The nurse hooked it up to the water bottle on the floor, then connected the suction tubing to the bottle. Jack listened again, and was now able to detect breath sounds in each lung.
He stood back to assess the damage from the bullet wounds. They involved the clavicle area on both sides, so he decided against trying a central IV line in the chest. Instead he worked the man's pants down to the knees, then cut the underwear. Jack wiped Betadyne over the crease at the top of the man's leg, and now, with the pneumothorax corrected, there was time to numb the region with Xylocaine. He then inserted a needle into the femoral vein, slowly aspirating with a syringe until he got a back-rush of dark venous blood.

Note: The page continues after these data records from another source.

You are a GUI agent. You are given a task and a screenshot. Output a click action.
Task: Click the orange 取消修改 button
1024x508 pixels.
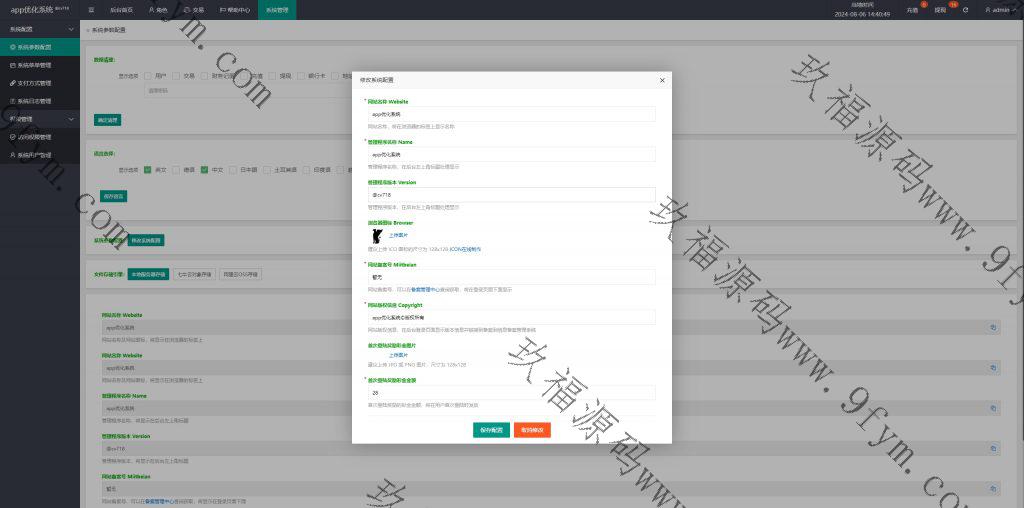point(532,429)
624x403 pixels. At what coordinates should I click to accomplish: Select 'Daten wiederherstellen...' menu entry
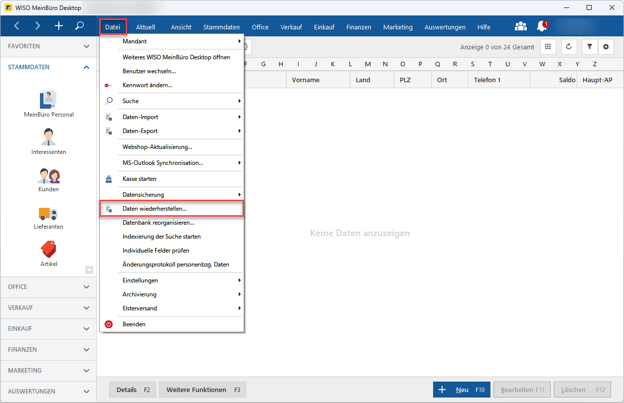tap(154, 209)
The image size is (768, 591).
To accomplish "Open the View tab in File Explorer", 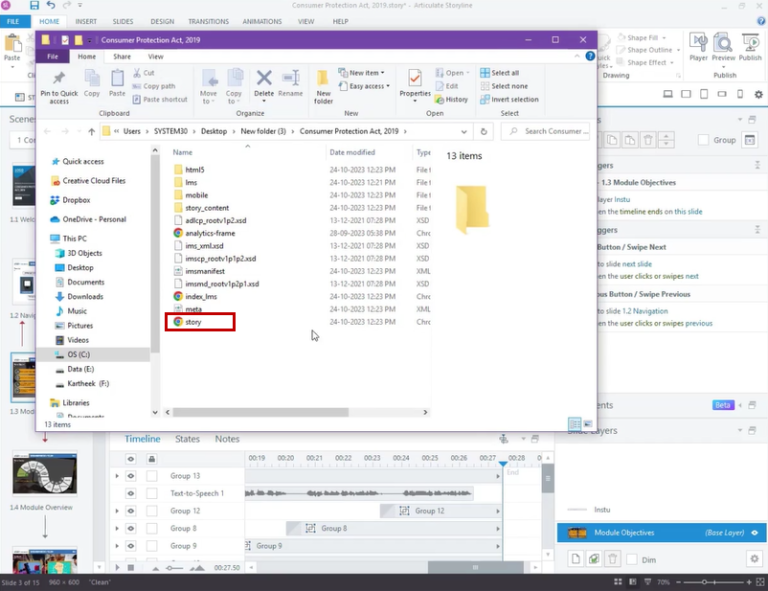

Steadying his hand, he removed the syringe, and threaded a flexible wire through the hollow needle into the femoral vein. Next, he cut a small opening into the skin, then threaded the central IV catheter into the vessel. After securing it with two sutures, he held the end toward the nurse, who connected the normal saline IV fluid, then hung the first bag of blood into a second port of the catheter.
The aide holding pressure said, "Doctor, we've got a new problem." Blood was flowing from the crude pressure bandage in the chest, but the left sleeve had finally fallen away, exposing another entry wound in the man's forearm, with blood flowing nonstop.
Jack said, "Get me an arterial clamp." He tried to quickly clean the deep gash in the forearm, but the arm jerked erratically.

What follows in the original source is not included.